Clinical Characteristics of the Study Population.
| Control (n = 37) | Preeclampsia (n = 37) | P | |
|---|---|---|---|
| Maternal age,a years | 33.0 (18-43) | 33.0 (15-41) | .999 |
| Nulliparity, n | 16 (43.2%) | 27 (73.0%) | .018 |
| Prepregnancy body mass index,a kg/m2 | 21.1 (15.2-26.4) | 22.0 (17.7-31.7) | .412 |
| Gestational age at sampling,a weeks | 37.0 (24.1-40.4) | 34.0 (26.0-39.9) | .052 |
| Gestational age at delivery,a weeks | 37.7 (34.0-41.3) | 34.9 (28.0-40.0) | .001 |
| Birth weight,a g | 2815 (2110-3820) | 2150 (800-4320) | <.001 |
a Data are given as median (range).
Plasma NGAL Concentrations in Women With/Without Preeclampsia
Patients with preeclampsia had significantly higher circulating NGAL concentrations than normotensive controls (median [range]: 203.8 ng/mL [66.1-575.4] vs 122.8 ng/mL [7.0-669.7], P = .047, Figure 1).
Figure 1.
Neutrophil gelatinase–associated lipocalin (NGAL) concentrations in women with/without preeclampsia. The median plasma NGAL concentrations in women with preeclampsia was significantly higher than that of controls (median [range]: 203.77 ng/mL [66.1-575.4] vs 122.77 ng/mL [7.0-669.7], P = .047 by Mann-Whitney U test).
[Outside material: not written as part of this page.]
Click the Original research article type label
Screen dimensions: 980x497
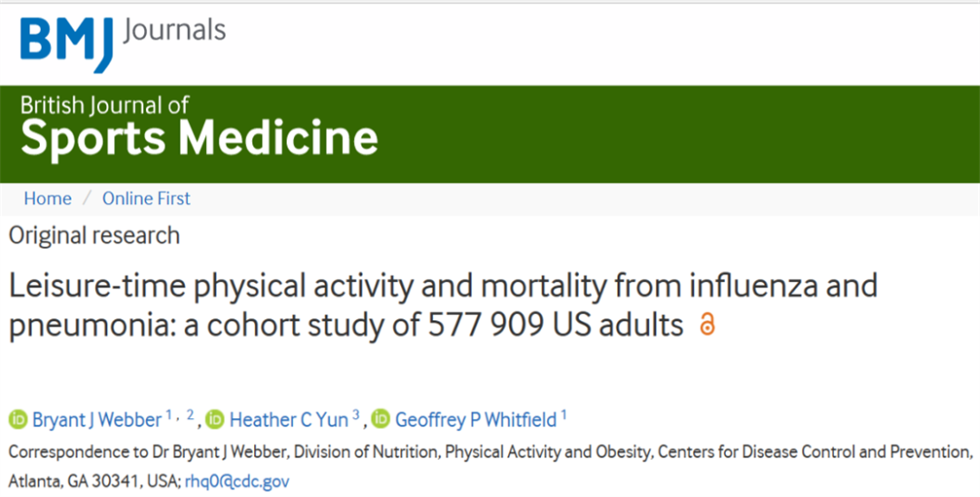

Plasma NGAL Concentrations in Women With Preeclampsia According to the Severity
In subgroup analysis, patients with severe preeclampsia had a significantly lower gestational age at sampling (median [range]: 31.9 weeks [26.0-38.1] vs 38.4 weeks [33.7-39.9], P < .001) and lower gestational age at delivery (median [range]: 33.4 weeks [28.0-38.6] vs 38.8 weeks [34.9-40.0], P < .001) than those with mild preeclampsia, but there were no statistical differences according to the severity of preeclampsia in terms of maternal age, parity and prepregnancy BMI (Table 2). Patients with severe preeclampsia had significantly higher median NGAL concentrations than those with mild preeclampsia (median [range]: 237.5 ng/mL [67.4-575.4] vs 125.9 ng/mL [66.1-295.7], P = .049, Figure 2). The plasma level of NGAL was significantly higher in patients with hypertension of severe criteria (systolic blood pressure ≥160 mm Hg or diastolic blood pressure ≥110 mm Hg) than those without severe hypertension (P = .024). This association could not be accounted for by the difference in gestational age, since plasma NGAL concentrations were not affected by gestational age at sampling in the study population as a whole (P = .630) or in the subgroup analysis (P = .476). There was also no significant difference in the median plasma NGAL concentrations between nulliparous and multiparous women (P = .097). And there were no statistical correlations between the NGAL concentrations and maternal white blood cell count, platelet count, or gestational age at delivery.
Table 2.
Clinical Characteristics of Women With Preeclampsia According to Severity.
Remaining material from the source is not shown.